▶ Отрывок:
_____

Сейчас мы тоже должны взлететь. Мы — это Битов, Ольга Всеволодовна и я, сидящая рядом во французском Аэробюс’е. Самолет длинный, стерильно-белый, как больничный коридор. Вещи запихнуты — над и под. Идет обыкновенный дорожный треп. Ольга Всеволодовна видит плохо — сквозь очки с каким-то диким количеством диоптрий. Ей под восемьдесят. Самое выразительное и постоянно меняющееся, движущееся на ее лице — это губы, выпукло-четкие, пластичные, как отдельный какой-то на ее лице плотоядный зверек.
Ревут моторы — лайнер бежит по взлетной полосе — вот-вот взлетит — и внезапно, изо всех сил, тормозит. Что-то объясняют на чистом французском языке.
Самолет медленно разворачивается и медленно отъезжает на прежнее место.
Проходит какое-то время — и все повторяется: рев, толчок, прижимающий к креслу, бег по полосе — остановка.
Теперь уже все помалкивают.
Нас разворачивают — и выгружают. Со всеми потрохами. 78-летняя Ольга Всеволодовна еле поднялась давеча в самолет и еле залезла в кресло — теперь она таким же макаром из него выгружается.
Мы все-таки улетим: позже, на другом самолете.
А на следующий день грузная, больная, полуслепая Ольга Всеволодовна преображается: она сидит на черном помосте напротив Жоржа Нива, который задает ей вопросы. По-французски — и сам переводит себя на русский, потом переводит ответы. Жорж смотрит на нее с восхищением. Собравшаяся публика — тоже: красивая полная дама в элегантном черном костюме с черным же шарфом в белый горох. Короткий носик, капризный вырез губ — луком Амура; пышно взбитые почти белокурые — что там седина, никто не разберет — волосы. Лара — это вы? Лара — это не я, но все же...

_____

▶ Выдержка из листинга:
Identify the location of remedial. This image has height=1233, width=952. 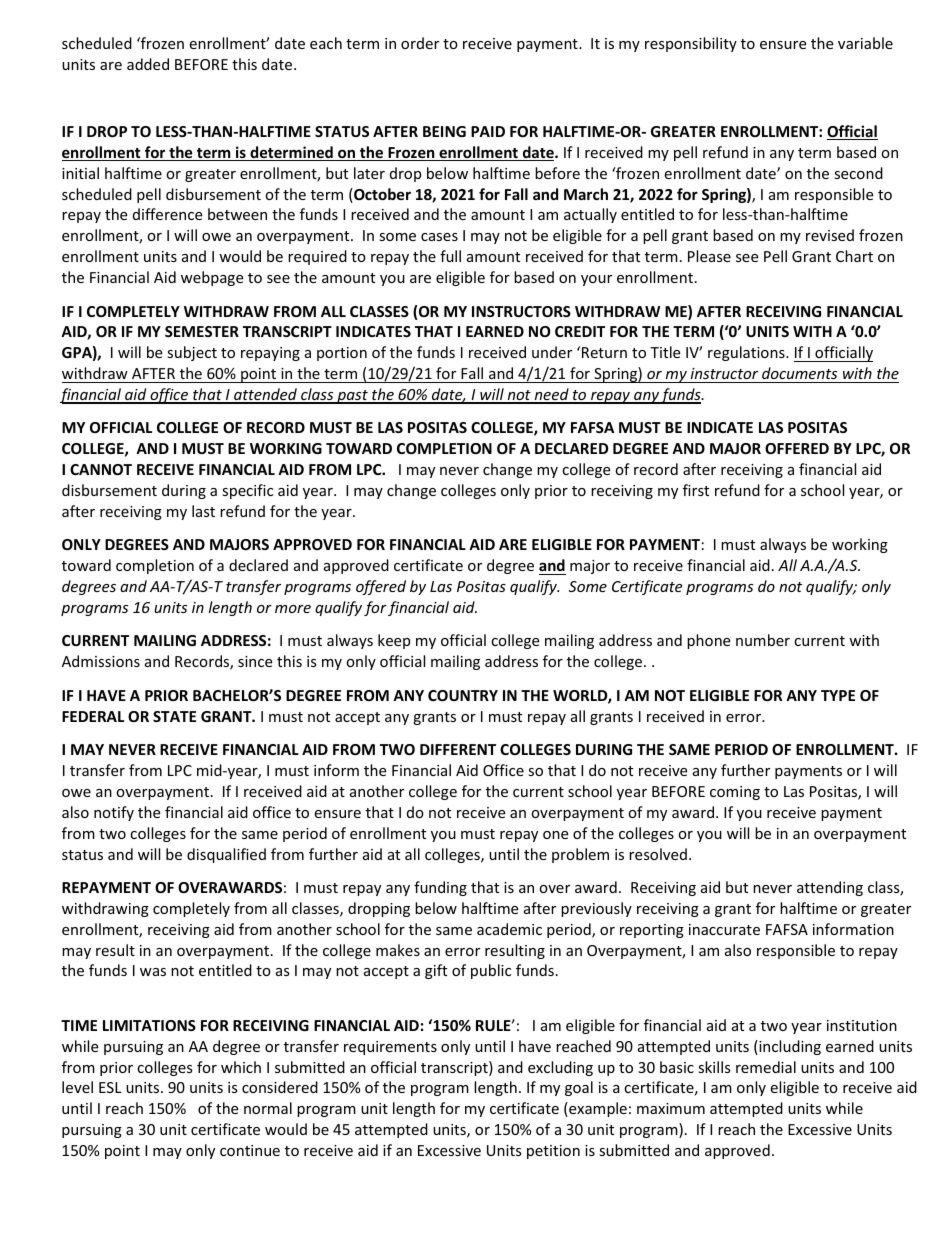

_____

▶ Набор заданий:
1 > Кто, согласно отрывку об Ольге Всеволодовне, задает ей вопросы на черном помосте?
2 > Перескажите короче абзац отрывка об Ольге Всеволодовне, который начинается словами «Ревут моторы», сохранив его основные факты.
3 > Продолжите отрывок об Ольге Всеволодовне с того места, на котором он заканчивается.
Листинг для выполнения заданий не нужен.

▶ Ответы к заданиям:
1 > Жорж Нива.

2 > С ревом моторов лайнер разгоняется по взлетной полосе, но перед самым взлетом резко тормозит. Затем что-то объясняют по-французски.

3 >
Битов продает/подписывает “Пушкинский дом”, только что вышедший по-французски. Я посидела часок рядом — особого наплыва желающих не наблюдалось, и можно было просто поболтать, чтобы ему не было скучно. Вот я и увидела наших гордых и востребованных — и ежели кем и окруженных, то не более чем двумя десятками интересующихся, — за рубежом. На Западе у них другое качество (и количество) успеха, отсюда — и другое выражение лиц. Появляется некоторое смущение. Вроде бы все идет хорошо, но не слишком. Это смущенное — с чуть растерянной улыбкой — выражение лица я видела и у Аксенова после панели на очередном съезде ассоциации славистов США, знаменитой AAASS, проходившей в Вашингтоне. Лицо как будто говорит: ну мы здесь играем в такую закрытую игру для своих, на самом же деле мое место не здесь и не с вами, а среди читателей и поклонников. Это несмотря на то, что на панели читались серьезные доклады: и о развитии жанра романа в творчестве В.А., и о стилистических особенностях его прозы, и о метафорах, и еще черта-дьявола (было поразившее меня в самое сердце название — на другой панели — одного из докладов: Виктория Токарева как женский Бунин).
Так вот Аксенов после панели был розовый и чуть похохатывал, как будто его щекочут, — может быть, прелестные славистки в своих докладах и впрямь пощекотали его самолюбие.
Таким же выглядел и Битов.
Большая рыночная площадь, множество лотков, представляющих книжные издательства, фланирующие, улыбающиеся потенциальные читатели-покупатели — и наш русский писатель, еще к рынку не привыкший.
В этом смысле у него — все впереди.
Или все позади. Это как посмотреть.
Потому что того ажиотажа, который поднимался вокруг непечатающихся, больше не будет. А будет совсем другое: сокращение читающей аудитории до состава славистических кафедр.
За исключением некоторых, конечно...
К вечеру на кафедре славистики Страсбургского университета намечался прием. Все как всегда: профессура, аспирантки, студенты, ломаный русский, вопросы и ответы, жужжание любезных русско-французских голосов. Страсбургский пирог — вот что было невероятным, как реализовавшаяся вдруг пушкинская метафора.
Кусок пирога, начиненного всякими мясными, ветчинными и сырными вкусностями, я отрезала, завернула в салфетку и спрятала в сумку.
Во втором часу ночи вернулись в гостиницу — и робко постучали в дверь номера, где разместили Ольгу Всеволодовну.
Лара не спала: одетая в голубую рубашку, полусидела в кровати.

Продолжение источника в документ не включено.